[MATERIAL PROVIDED]
# # # # # # #
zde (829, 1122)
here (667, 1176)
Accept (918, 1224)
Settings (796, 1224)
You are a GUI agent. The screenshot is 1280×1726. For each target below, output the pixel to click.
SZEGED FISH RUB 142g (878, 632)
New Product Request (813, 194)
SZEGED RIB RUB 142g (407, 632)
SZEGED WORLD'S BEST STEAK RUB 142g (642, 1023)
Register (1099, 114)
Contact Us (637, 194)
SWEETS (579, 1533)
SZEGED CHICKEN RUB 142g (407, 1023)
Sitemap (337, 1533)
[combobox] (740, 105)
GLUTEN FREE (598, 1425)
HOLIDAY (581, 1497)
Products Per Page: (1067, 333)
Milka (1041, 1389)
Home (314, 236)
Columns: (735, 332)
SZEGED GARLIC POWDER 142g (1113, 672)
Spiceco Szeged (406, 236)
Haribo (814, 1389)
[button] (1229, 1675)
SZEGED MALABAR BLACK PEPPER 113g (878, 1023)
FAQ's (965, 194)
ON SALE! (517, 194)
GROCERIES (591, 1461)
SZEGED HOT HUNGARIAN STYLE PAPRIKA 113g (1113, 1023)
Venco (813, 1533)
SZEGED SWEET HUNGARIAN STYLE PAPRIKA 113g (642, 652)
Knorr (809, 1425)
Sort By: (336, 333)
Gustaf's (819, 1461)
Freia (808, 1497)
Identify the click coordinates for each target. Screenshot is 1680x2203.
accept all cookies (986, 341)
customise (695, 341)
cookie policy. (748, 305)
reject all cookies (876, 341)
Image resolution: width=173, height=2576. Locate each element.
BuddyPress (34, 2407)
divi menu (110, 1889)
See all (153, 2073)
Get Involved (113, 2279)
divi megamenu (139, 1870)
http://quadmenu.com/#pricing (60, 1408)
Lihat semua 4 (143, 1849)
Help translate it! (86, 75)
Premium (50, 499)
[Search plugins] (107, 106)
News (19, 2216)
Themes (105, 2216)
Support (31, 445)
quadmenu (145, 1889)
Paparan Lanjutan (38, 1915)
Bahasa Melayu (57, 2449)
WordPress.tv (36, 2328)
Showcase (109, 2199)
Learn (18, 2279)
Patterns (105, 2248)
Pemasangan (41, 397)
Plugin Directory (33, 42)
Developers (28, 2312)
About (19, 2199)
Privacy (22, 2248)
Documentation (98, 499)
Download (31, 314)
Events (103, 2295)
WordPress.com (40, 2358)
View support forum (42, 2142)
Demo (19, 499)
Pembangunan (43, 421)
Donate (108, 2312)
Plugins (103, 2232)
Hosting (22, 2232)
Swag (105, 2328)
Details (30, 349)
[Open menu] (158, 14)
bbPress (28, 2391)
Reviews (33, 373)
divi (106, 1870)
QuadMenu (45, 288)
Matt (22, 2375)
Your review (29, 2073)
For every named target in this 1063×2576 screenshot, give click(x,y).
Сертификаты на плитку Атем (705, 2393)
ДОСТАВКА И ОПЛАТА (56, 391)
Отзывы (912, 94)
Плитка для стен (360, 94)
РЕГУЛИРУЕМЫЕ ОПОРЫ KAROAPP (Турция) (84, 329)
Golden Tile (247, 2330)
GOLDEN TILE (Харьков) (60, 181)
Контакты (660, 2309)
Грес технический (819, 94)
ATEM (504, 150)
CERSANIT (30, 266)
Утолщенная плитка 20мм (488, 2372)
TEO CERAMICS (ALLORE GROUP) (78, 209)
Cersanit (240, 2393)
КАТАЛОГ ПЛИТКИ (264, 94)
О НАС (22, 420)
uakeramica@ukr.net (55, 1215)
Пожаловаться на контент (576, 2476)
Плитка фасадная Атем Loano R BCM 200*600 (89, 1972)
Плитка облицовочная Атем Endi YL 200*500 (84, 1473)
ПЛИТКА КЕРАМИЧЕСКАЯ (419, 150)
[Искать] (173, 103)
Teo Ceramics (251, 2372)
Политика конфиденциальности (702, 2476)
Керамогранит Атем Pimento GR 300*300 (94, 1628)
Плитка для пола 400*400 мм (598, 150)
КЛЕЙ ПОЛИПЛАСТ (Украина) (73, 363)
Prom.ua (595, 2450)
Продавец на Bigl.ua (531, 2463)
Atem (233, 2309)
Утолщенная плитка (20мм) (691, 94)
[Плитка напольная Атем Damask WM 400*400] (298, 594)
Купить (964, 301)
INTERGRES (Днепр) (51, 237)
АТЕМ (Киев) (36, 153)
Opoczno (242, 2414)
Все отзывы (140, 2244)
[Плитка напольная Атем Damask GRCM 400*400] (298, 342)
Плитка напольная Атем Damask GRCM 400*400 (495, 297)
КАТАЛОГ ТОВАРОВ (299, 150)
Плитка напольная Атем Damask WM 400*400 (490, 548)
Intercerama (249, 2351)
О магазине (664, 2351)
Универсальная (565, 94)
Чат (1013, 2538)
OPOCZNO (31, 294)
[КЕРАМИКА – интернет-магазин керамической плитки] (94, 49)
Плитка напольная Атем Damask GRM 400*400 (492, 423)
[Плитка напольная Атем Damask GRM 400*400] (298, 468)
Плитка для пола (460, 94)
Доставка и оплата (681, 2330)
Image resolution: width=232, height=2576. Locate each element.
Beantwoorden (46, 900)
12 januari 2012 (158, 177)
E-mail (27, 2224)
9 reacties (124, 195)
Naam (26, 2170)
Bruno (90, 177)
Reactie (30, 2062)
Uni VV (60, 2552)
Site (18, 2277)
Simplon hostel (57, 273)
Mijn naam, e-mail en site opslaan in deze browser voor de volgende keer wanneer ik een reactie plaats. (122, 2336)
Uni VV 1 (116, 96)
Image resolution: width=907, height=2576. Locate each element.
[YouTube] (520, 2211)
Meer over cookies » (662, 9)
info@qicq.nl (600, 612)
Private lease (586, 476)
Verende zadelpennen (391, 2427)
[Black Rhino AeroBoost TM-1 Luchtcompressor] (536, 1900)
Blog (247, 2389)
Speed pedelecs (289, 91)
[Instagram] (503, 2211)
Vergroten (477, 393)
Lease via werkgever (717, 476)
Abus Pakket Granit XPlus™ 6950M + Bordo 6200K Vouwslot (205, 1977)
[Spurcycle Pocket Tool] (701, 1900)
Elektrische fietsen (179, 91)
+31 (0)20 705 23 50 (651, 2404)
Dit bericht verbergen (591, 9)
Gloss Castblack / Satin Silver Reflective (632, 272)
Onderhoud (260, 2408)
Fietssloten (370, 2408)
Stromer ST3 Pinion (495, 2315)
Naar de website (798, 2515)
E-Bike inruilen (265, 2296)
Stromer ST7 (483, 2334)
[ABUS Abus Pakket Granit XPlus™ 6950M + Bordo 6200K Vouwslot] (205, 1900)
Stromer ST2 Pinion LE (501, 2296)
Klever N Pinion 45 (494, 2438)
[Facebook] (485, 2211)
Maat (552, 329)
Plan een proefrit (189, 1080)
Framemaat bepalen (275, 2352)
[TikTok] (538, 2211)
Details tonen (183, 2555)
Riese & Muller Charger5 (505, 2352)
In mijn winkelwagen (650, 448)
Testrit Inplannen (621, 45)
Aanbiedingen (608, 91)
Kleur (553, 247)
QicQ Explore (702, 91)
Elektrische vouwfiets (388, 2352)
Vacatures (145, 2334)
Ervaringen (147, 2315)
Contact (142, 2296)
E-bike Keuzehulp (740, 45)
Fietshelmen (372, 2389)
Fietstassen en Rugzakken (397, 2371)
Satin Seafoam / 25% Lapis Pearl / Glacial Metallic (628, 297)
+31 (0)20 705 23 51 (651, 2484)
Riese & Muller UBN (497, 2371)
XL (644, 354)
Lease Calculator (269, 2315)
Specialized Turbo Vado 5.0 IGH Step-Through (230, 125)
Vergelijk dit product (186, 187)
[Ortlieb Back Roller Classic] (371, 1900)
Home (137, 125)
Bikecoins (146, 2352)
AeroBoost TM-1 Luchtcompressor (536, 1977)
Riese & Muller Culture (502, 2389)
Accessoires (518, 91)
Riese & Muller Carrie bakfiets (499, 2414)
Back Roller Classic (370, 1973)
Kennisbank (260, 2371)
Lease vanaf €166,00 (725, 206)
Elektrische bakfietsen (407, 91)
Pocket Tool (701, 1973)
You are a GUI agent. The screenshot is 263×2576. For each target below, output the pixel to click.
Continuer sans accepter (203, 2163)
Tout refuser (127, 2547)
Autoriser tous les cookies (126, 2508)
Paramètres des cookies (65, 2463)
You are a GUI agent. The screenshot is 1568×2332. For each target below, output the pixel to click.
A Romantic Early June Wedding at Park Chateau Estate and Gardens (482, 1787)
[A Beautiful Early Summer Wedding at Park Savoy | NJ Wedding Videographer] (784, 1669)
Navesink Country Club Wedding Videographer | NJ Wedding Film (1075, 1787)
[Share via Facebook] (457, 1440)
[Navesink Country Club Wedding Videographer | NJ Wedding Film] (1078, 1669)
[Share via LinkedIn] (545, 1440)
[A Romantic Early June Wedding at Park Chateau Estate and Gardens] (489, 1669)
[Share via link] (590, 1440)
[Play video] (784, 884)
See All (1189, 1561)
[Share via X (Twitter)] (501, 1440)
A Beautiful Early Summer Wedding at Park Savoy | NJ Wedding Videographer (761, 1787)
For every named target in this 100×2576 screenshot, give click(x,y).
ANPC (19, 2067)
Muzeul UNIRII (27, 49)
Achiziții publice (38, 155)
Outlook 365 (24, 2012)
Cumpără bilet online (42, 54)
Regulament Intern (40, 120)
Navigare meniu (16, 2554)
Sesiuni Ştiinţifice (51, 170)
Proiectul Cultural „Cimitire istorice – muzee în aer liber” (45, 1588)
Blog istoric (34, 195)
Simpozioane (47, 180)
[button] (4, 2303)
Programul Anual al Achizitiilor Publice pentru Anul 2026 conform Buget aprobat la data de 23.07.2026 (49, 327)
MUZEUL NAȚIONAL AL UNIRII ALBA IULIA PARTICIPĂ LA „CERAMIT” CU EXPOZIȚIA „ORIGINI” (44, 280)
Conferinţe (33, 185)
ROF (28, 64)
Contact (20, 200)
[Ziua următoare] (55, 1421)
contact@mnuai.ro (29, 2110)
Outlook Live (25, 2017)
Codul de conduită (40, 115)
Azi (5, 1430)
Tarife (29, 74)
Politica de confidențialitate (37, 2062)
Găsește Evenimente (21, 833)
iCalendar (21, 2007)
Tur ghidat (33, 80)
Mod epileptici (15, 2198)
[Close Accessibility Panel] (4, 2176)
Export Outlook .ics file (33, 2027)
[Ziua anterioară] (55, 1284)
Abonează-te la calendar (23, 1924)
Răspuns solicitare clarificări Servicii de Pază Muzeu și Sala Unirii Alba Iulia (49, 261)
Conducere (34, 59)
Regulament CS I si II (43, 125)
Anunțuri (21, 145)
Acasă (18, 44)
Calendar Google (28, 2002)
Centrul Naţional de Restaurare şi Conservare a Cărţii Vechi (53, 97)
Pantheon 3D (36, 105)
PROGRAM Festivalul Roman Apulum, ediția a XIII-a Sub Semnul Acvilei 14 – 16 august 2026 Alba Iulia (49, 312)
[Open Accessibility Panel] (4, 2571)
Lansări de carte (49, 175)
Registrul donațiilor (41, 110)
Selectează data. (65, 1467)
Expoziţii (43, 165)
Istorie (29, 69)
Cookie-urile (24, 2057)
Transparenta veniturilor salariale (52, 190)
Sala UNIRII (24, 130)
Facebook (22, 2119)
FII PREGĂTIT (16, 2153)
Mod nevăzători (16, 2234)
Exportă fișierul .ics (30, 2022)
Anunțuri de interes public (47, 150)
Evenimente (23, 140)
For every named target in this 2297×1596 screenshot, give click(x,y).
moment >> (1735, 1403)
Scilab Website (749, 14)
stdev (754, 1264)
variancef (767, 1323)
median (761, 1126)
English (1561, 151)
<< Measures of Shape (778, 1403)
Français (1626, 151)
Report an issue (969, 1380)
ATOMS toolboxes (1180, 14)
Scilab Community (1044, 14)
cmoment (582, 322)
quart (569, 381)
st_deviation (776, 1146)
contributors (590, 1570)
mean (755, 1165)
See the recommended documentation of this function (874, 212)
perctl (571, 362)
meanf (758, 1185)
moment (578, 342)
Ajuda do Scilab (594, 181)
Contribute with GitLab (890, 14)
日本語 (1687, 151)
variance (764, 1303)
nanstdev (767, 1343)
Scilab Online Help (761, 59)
# # # # # # #
[PROBLEM REQUIREMENTS] Working from the material above, restate word for word the lines between the line with "Beantwoorden (46, 900)" and the line with "Lease via werkgever (717, 476)", both included, and only those.

[COMPLETED TASK]
Beantwoorden (46, 900)
12 januari 2012 (158, 177)
E-mail (27, 2224)
9 reacties (124, 195)
Naam (26, 2170)
Bruno (90, 177)
Reactie (30, 2062)
Uni VV (60, 2552)
Site (18, 2277)
Simplon hostel (57, 273)
Mijn naam, e-mail en site opslaan in deze browser voor de volgende keer wanneer ik een reactie plaats. (122, 2336)
Uni VV 1 (116, 96)
Image resolution: width=907, height=2576. Locate each element.
[YouTube] (520, 2211)
Meer over cookies » (662, 9)
info@qicq.nl (600, 612)
Private lease (586, 476)
Verende zadelpennen (391, 2427)
[Black Rhino AeroBoost TM-1 Luchtcompressor] (536, 1900)
Blog (247, 2389)
Speed pedelecs (289, 91)
[Instagram] (503, 2211)
Vergroten (477, 393)
Lease via werkgever (717, 476)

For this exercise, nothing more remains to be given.